# RECORDS SHOWN:
########

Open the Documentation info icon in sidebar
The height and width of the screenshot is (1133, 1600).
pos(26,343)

########

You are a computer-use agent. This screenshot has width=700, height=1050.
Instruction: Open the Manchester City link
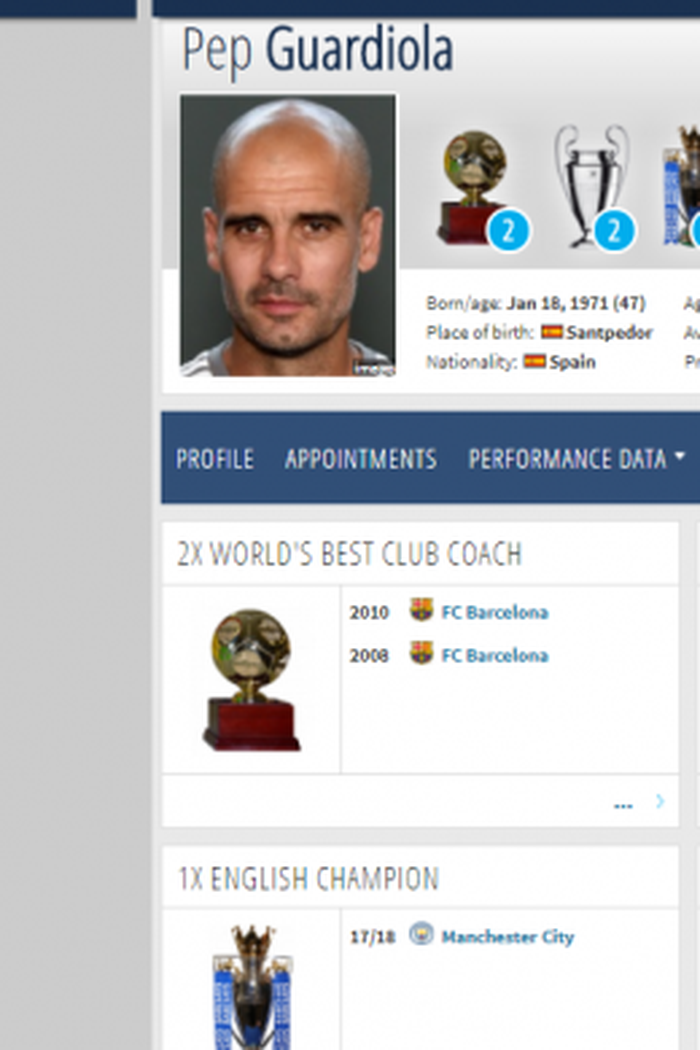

########

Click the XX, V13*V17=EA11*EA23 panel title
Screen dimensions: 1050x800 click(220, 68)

########

# TASK BRIEF:
When you reach the line holding "You are a computer-use" in the records above, begin reproducing exactly, stop after the line holding "Instruction: Open the Manchester City link", and output nothing else.

# ANSWER:
You are a computer-use agent. This screenshot has width=700, height=1050.
Instruction: Open the Manchester City link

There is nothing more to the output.